Additionally, Ball revealed that he was contacted by the FBI back in December 2021. He accepted legal advice and stayed quiet until other journalists were approached this year.

The FBI wanted to speak with Ball about a 2013 article he wrote for the Daily Beast on “Assange’s relationship with a man called Israel Shamir.”

Ball was a volunteer with WikiLeaks during the release of US diplomatic cables from November 2010 to mid-December 2010. He has rather limited knowledge of WikiLeaks operations during the time at issue in the case against Assange.

WikiLeaks has sternly disputed Ball’s past claims about Assange and Shamir, who is an anti-Semite and Holocaust denier.

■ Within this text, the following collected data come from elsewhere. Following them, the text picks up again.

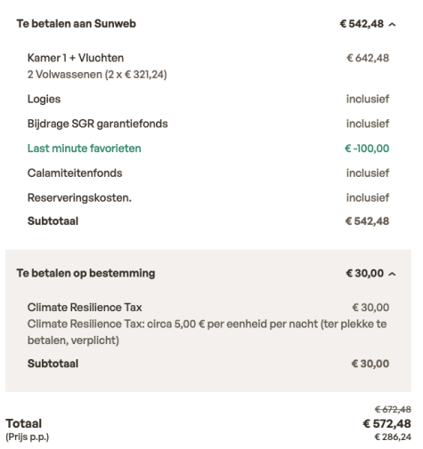Click the Totaal € 572,48 price
This screenshot has height=449, width=423.
386,424
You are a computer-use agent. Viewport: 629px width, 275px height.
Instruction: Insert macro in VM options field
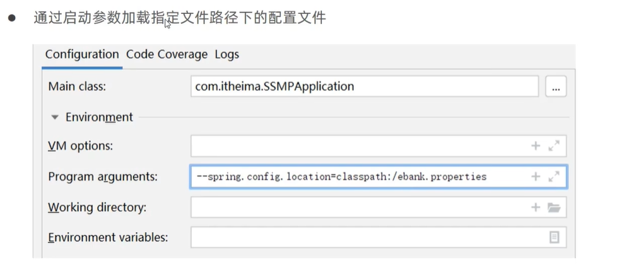click(x=536, y=146)
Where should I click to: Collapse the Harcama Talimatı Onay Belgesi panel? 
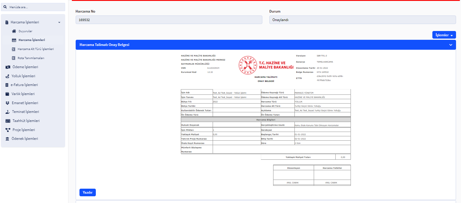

Israel Shamir has never worked or volunteered for WikiLeaks, in any manner, whatsoever. He has never written for WikiLeaks or any associated organization, under any name and we have no plan that he do so. He is not an ‘agent’ of WikiLeaks. He has never been an employee of WikiLeaks and has never received monies from WikiLeaks or given monies to WikiLeaks or any related organization or individual. However, he has worked for the BBC, Haaretz, and many other reputable organizations.

Since Ball volunteered, he has built a reputation as a disaffected WikiLeaks insider by writing a half dozen articles—including “Julian Assange is no hero. I should know—I lived with him and his awful gang,” and, “Ecuador’s patience with Assange has run out — and he has himself to blame."

However, Ball has also written a handful of principled articles that stress his opposition to the US government’s Espionage Act charges, even as he seems to blame Assange for much of the persecution that he has suffered.

This report from Ball, which was published by Rolling Stone, calls much-needed attention to the FBI’s role in the war on WikiLeaks at a time when his legal team believes Assange could be extradited soon unless something dramatic changes.

It further confirms, as Italian journalist Stefania Maurizi has sought to expose, that the British police have worked closely with the FBI.

U.S. prosecutors have quite a struggle ahead if they hope to convince journalists frustrated with Assange’s behavior to aid them in their attack on freedom of the press.